The sheer number of cyber-related crimes reported each year has risen rapidly, from about 288,000 in the mid-2010s to 791,000 at the end of that decade. And the trend continues, with 2025 seeing more than 1 million reported crimes.
Here’s what the report found:
- Investment fraud was the most costly crime in 2025, accounting for $8.6 billion in losses. This category covers a wide range of scams that trick victims into investing based on false information. But the most prevalent, and most costly, was cryptocurrency investment fraud, responsible for $7.2 billion in losses.

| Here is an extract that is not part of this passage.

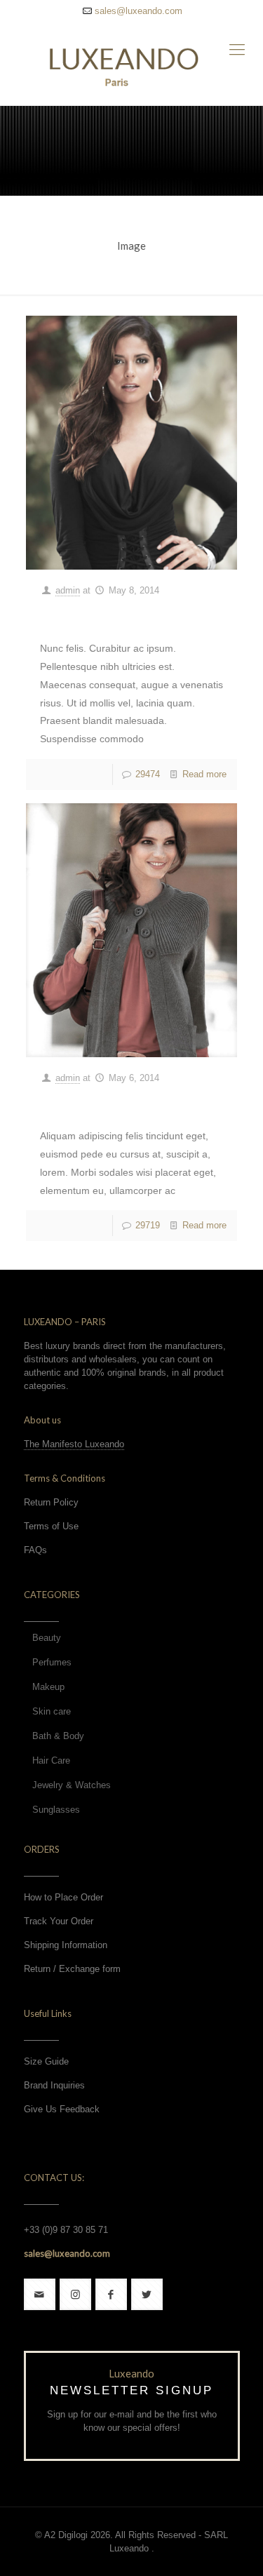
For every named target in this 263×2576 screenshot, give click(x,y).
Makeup (48, 1687)
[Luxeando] (131, 63)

- Perpetrators of cryptocurrency investment fraud are often human trafficking victims in Southeast Asia forced to run scam operations. The scammers contact people online through methods like social media, dating apps or texts and, ultimately, persuade them to send cryptocurrency to fake investment platforms or apps.
- Minors are increasingly being targeted by cyber crimes including online grooming, cyber bullying and sextortion. In the latter, criminals trick victims into sharing intimate photos or videos then threaten either to publish the photos or hurt the child if they don’t comply with demands, typically to send money or send more photos. About 17.6 percent of sextortion cases in 2025 targeted people under 20 years old.
- Ransomware continues to be a major problem for “critical infrastructure” sectors — that is, sectors deemed essential to the U.S. economic security, national security and/or public health and safety. The most targeted of these sectors in 2025 were health care and public health, critical manufacturing, financial services, government facilities and IT.
- Unsurprisingly, the most populous states — California, Texas, Florida and New York — reported the most cyber-enabled crimes and greatest financial losses to such crime. But when drilling down to complaints per 100,000 citizens, Washington, D.C., Alaska, Nevada and Arizona topped the list.
- IC3 also helps respond to cyber crime, in part by alerting law enforcement to recurring crimes for investigation and alerting financial institutions to reported fraudulent transactions. In 2025, the team was able to help Portland recover a $6.7 million contractor payment sent to a fraudster. The scammer had managed to change payment system details to direct the payment to a bank account they owned. The FBI obtained a warrant and was able to seize the funds before the scammer moved them out of the bank account.